Instrument: CTD Sea-Bird 911

Instrument Short Name: CTD SBE 911
(http://vocab.nerc.ac.uk/collection/L22/current/TOOL0035/)
Instrument Description:

The Sea-Bird SBE 911 is a type of CTD instrument package. The SBE 911 includes the SBE 9 Underwater Unit and the SBE 11 Deck Unit (for real-time readout using conductive wire) for deployment from a vessel. The combination of the SBE 9 and SBE 11 is called a SBE 911. The SBE 9 uses Sea-Bird's standard modular temperature and conductivity sensors (SBE 3 and SBE 4). The SBE 9 CTD can be configured with auxiliary sensors to measure other parameters including dissolved oxygen, pH, turbidity, fluorescence, light (PAR), light transmission, etc.). More information from Sea-Bird Electronics.

PI supplied instrument name: CTD SBE 911
Dataset-specific description

UNH acquired a new shipboard CTD system in at the end of 2013.  These data were collected in 2012 and 2013.   It remains to be verified if the CTD system used for these data is the new system or the old system.

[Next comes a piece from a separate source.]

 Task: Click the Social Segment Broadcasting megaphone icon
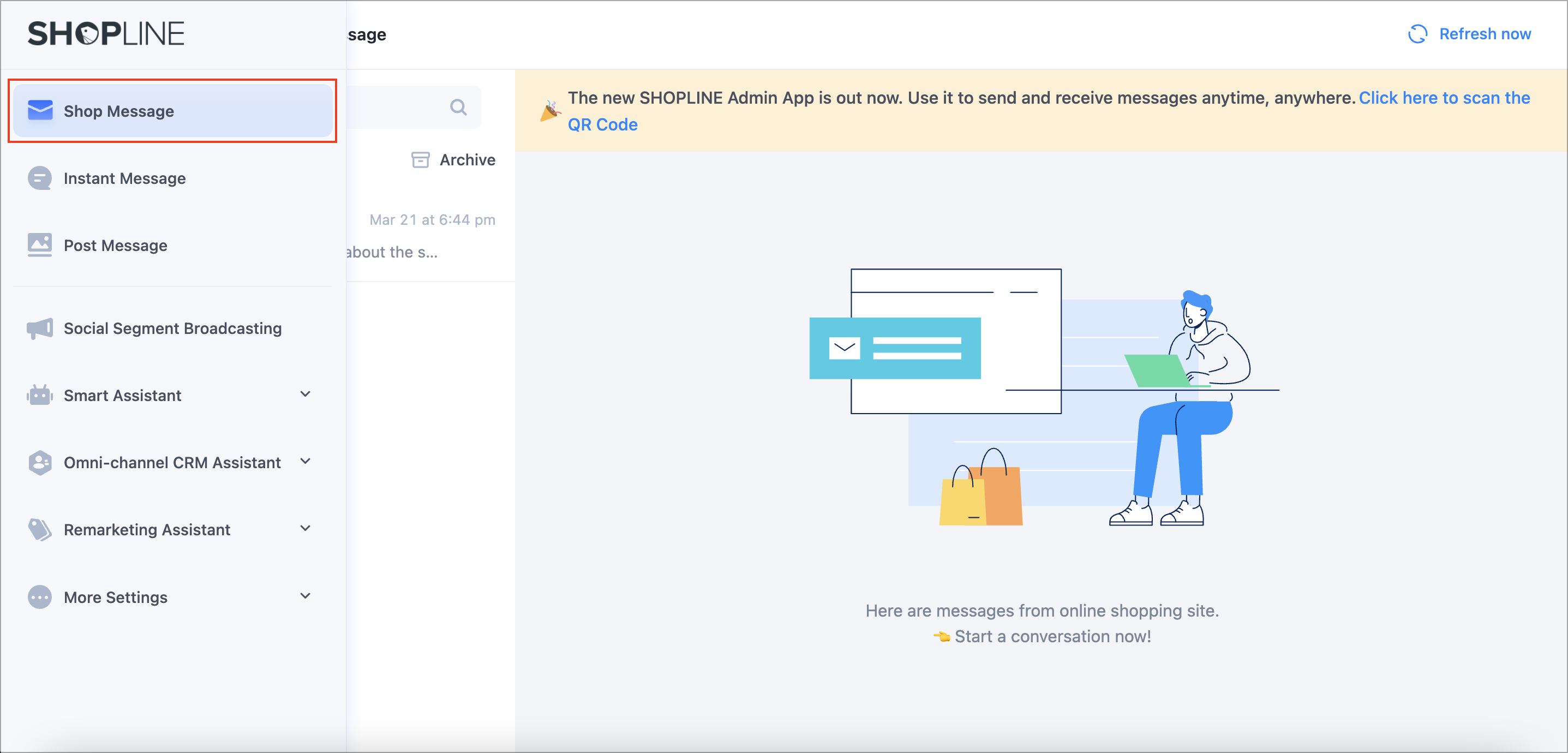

This is from the Gulf Challenger website:  The system includes a Sea-Bird Electronics (SBE) 25Plus CTD, an SBE-55 Sampling Rosette with six four-liter Niskin bottles, a dedicated Hawboldt Industries SPR 1424/S Science winch, and a SBE-33 real-time monitoring and sampling deck unit. The system provides high resolution vertical profiling of hydrographic properties (e.g. conductivity, salinity, temperature), physiochemical properties (e.g. pH and Photosynthetically Active Radiation (PAR)), and surrogates for biological and geological processes (e.g. dissolved oxygen, chlorophyll-a fluorescence and beam transmittance) that are an essential component of oceanographic field research. 

The winch is outfitted with 400 meters of armored coax conducting wire that will allow profiling to the bottom anywhere within the Gulf of Maine (a maximum of 330 m depth). The unit will allow researchers to observe the CTD profile data in real time, and trip water sample bottles at optimal depths on the up-cast.  An altimeter allows the system to be lowered safely to within 0.5 meter of the bottom without danger of hitting bottom and provides data to the researcher on a real-time computer monitor, as well as to the winch operator through a remote depth/altitude readout at the winch station.